Ian's Rant – Triple-U

www = Triple-U

We really need a simpler verbal phrase than “Double-U Double-U Double-U”!

Posted: Dec-2007

World Wide Web = WWW

When the “World Wide Web” was invented, no doubt by geeky technicians, they probably thought it was a cute idea to use the acronym “www” for world wide websites. It's a pity they didn't think of the verbal implications of that set of three letters!

Today, whenever a website address is being discussed, we are burdened with having to enunciate the tedious “Double-U  Double-U  Double-U” prefix before getting to the core of the address.

Sure, some people drop the prefix altogether and just use the rest of the domain name, such as “fieggen.com”. In fact, some web browsers allow you to enter just the primary part of a domain name (eg. “fieggen”) without needing the prefix (“www.”) or even the suffix (“.com”).

But really, wouldn't it be nice to have something that's easier to get your tongue around than “Double-U  Double-U  Double-U”?

My suggestion is:


For example, instead of saying –

“Go to  Double-U  Double-U  Double-U  dot  Fieggen  dot  Com”

– we'd instead say –

“Go to  Triple-U  dot  Fieggen  dot  Com”
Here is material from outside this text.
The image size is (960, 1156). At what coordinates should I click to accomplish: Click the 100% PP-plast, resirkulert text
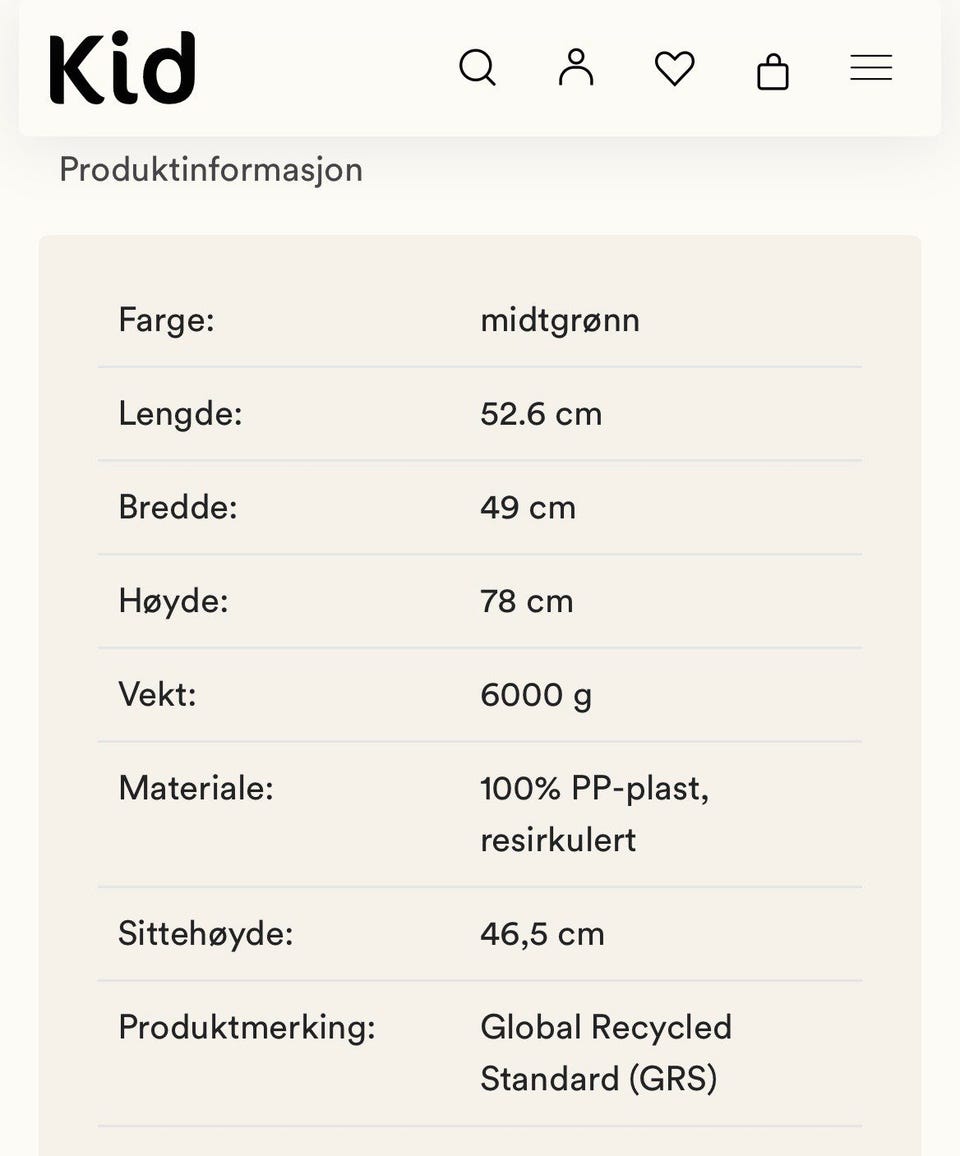[594, 814]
Okay, I know that technically it's incorrect. Three consecutive “Doubles” add up to a “Triple-Double-U”, or a “Double-U Cubed”, or even a “Hextuple-U”. But all of these defeat the purpose, as they are hardly any easier to verbalise than the original.
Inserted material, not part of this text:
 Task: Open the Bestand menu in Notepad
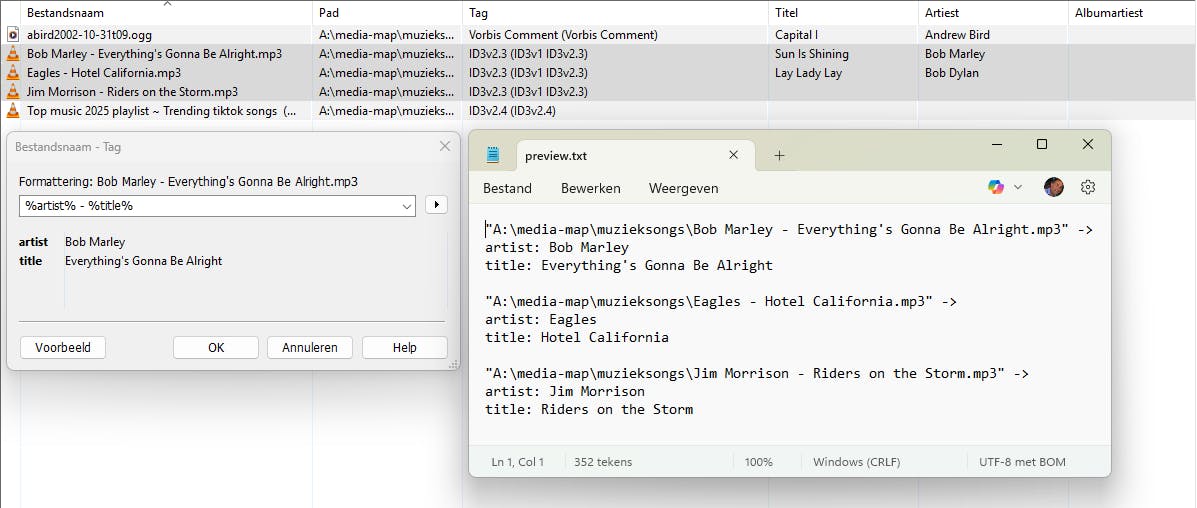507,188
By using something that is not currently part of common English usage, and by saying to everyone “Okay, let's adopt this”, it can work. As people recognise the benefits and start to use it, we'll have a new, easier phrase.

I've already started using “Triple-U”, though with accompanying explanations. If at the very least it's taken up by newsreaders, it will have been worth it!

– Ian Fieggen, Dec-2007

Triple-U Feedback

In Greece, while TV ads will always say “double-u, double-u, double-u” aloud so there's no room for ambiguity, but many people shorten it to “woo, woo, woo” (γου, γου, γου) in spoken language. Greek is written phonemically, meaning a letter or dipthong makes one very specific sound and that sound only.

Historically, German and French were held to a higher standard and more commonly taught, but English (of the US in particular) has overtaken them today, so “W” as in “Washington” means Γ (γ, or gamma, the third letter) to a Greek speaker. So we naturally think of W as representing one sound, and that's Γ (W as in “word”, “weeds” etc). It's also why we are so lousy at pronouncing English words. :) For all its tough grammar, pronunciation is very straightforward and if you know any Spanish, the sounds map almost 1:1. I often mistake Spanish for Greek when overhearing it in another country.

With that in mind, I'd instead propose we rename the letter proper to something more convenient. The NATO phonetic alphabet (A for alpha, B for Bravo, W for Whiskey, etc) exists, so we might as well simplify it to one sound in day-to-day use.

Spanish recently did this with the letter Y, which was called “y griega”, but the alternate name of “ye” has been officially accepted by RAE (the global Spanish language authority) recently, and it's seeing some uptake. With time, and if we can rope notable people into calling it that, we might just resolve the root cause of the problem!

No more “double-you”, an one-syllable “woo” will do.

– Yannis A., Aug-2019

Did you also realize that the w is the only letter of the alphabet that is not a one syllable word?

– Jean W, 18-Aug-2009

Hasn't anyone noticed that the character is actually a “double-v”? To reduce further the number of syllables and eliminate the miscount, I advocate “Six-V”. Alternatives for the Wiccan-minded are “Hex-V” and for the romantic, “Sex-V”.